通用可重组安全的多方求解Top-k协议设计

Universally Composable Secure Multi-party Computation of the Top-k Element

对于一个定点数多重集合S,第k小元素(又称Top-k元素) x∈S是指当集合中元素按照递增顺序排列时,刚好位于第k位置的元素.两方或多方安全求解它们输入的公共集合X的Top-k元素,是安全多方计算应用领域的经典案例.它能够使互不信任的多个数据持有方在不泄露自身数据的前提下,获取更大样本集合上的统计信息,从而实现隐私保护决策.本文提出了一种两方或多方分布式持有定点数数据的场景下,不依赖可信第三方,安全求解它们数据集合X中Top-k元素的协议,证明了其通用可重组(UC)安全性.协议使用了基于秘密分享的比较及加法安全多方计算协议作为构造模块,巧妙地从高到低按位依次确定并公布Top-k元素的p进制定点数表示.协议实现了O(logpM)的通信轮次复杂度,其中M为p进制数的最大取值, p为约定的定点数基数.实验证明,对于常见网络环境(包括局域网和广域网),当p=2^(i)(i=2,···, 8)时,协议的通信时间和总运行时间均显著优于其他现有的Top-k求解协议.

The kth-minimum element(i.e. Top-k element) in a multiset S of fixed-point numbers is the kth element when the elements in S are sorted in increasing order. One of the classic cases of secure multi-party computation(MPC) application is safely evaluating the Top-k element of the union set X of two or multi parties’ secret set, which enables multiple data owners who do not trust each other to obtain statistical information on a larger set without disclosing their own data, realizing the privacy protecting decision. This paper proposes a protocol to evaluate the Top-k element of their union set X secretly without a trusted third party when each party holds a multiset of fixed-point numbers, and its universally composable(UC) security has been proved. The protocol is based on secret sharing,constructing with the comparison and addition secure computing blocks, and skillfully evaluates the base-p representation of the Top-k element from high position to low position while disclosing them one by one.
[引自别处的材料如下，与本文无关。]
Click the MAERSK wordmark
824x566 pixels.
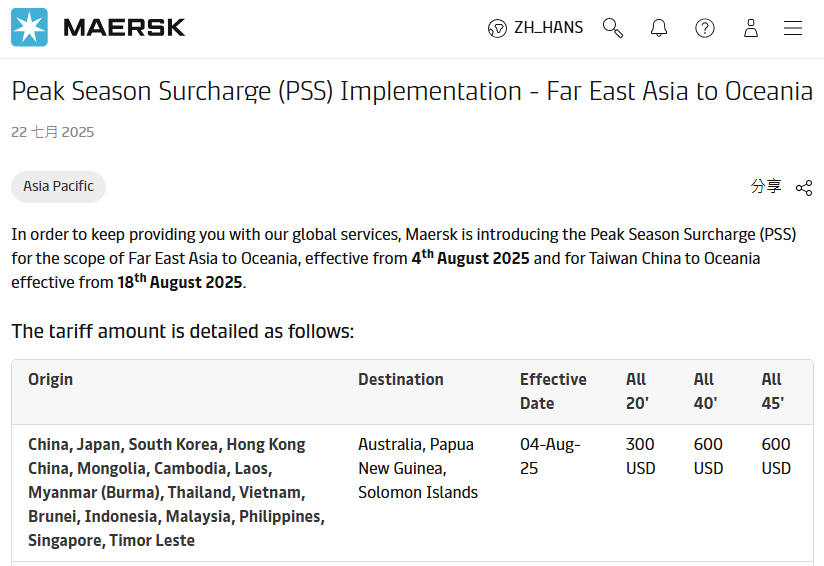pos(124,28)
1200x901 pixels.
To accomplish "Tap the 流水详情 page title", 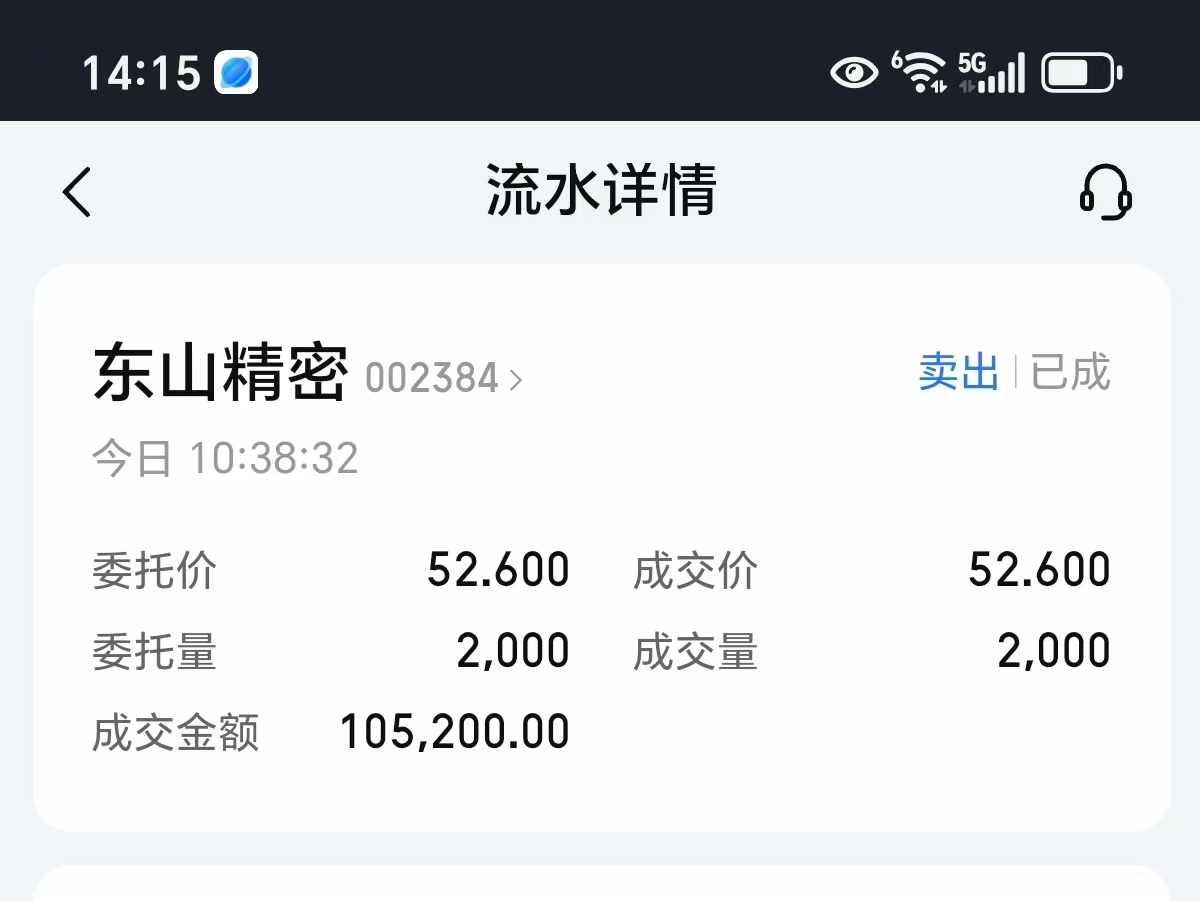I will (602, 191).
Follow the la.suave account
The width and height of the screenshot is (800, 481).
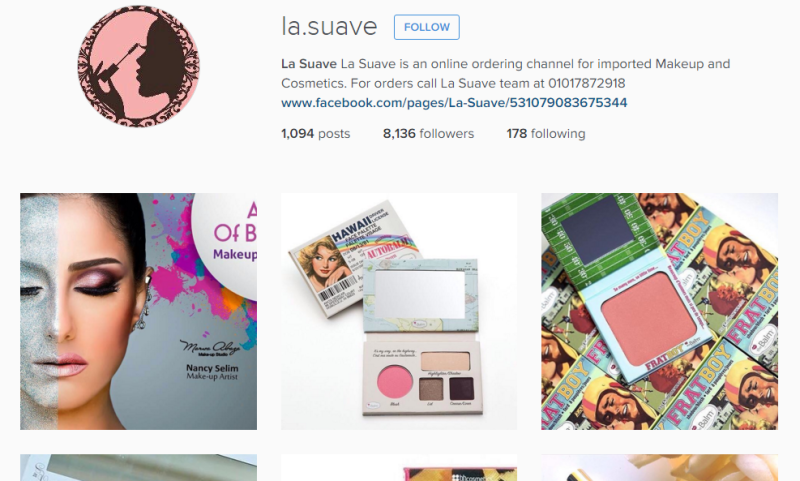click(427, 27)
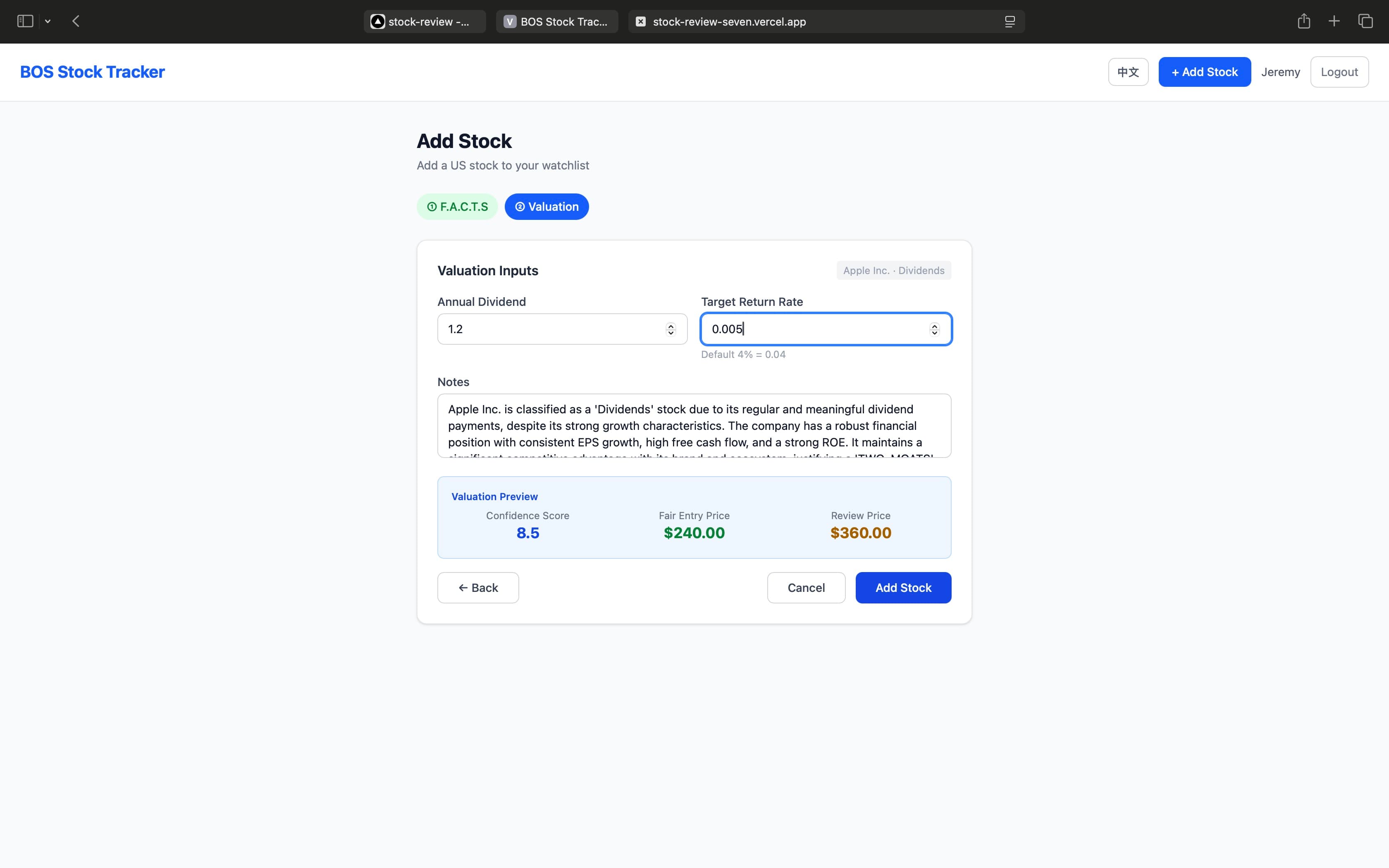Switch to the BOS Stock Tracker tab
This screenshot has height=868, width=1389.
pos(557,21)
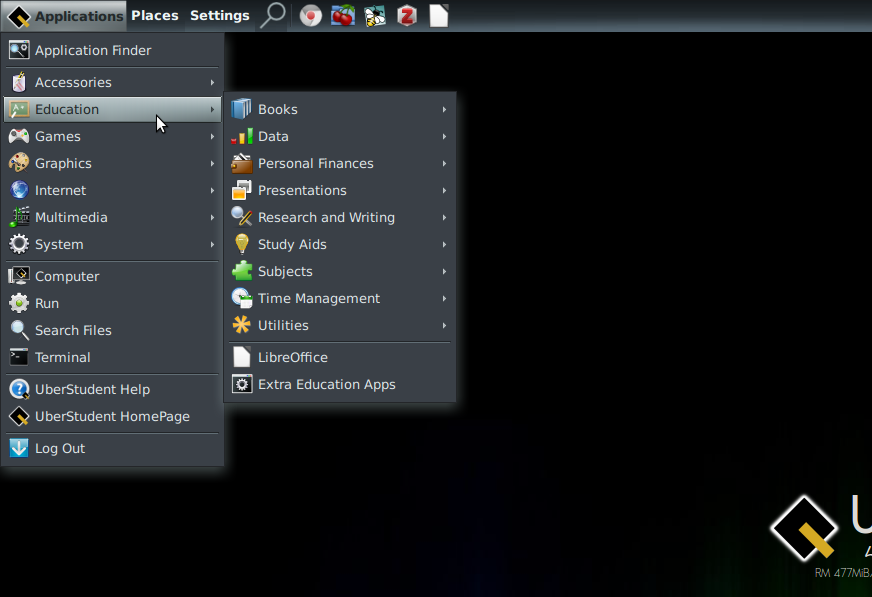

Its communication round complexity is O(logpM), where M is the maximum value of any number of base p, and p is such the base. Experiments show that, for a common network setting(LAN or WAN), when p = 2^(i)(i = 2, · · ·, 8), the communicating and total running time of the proposed protocol are significantly better than other existing Top-k protocols.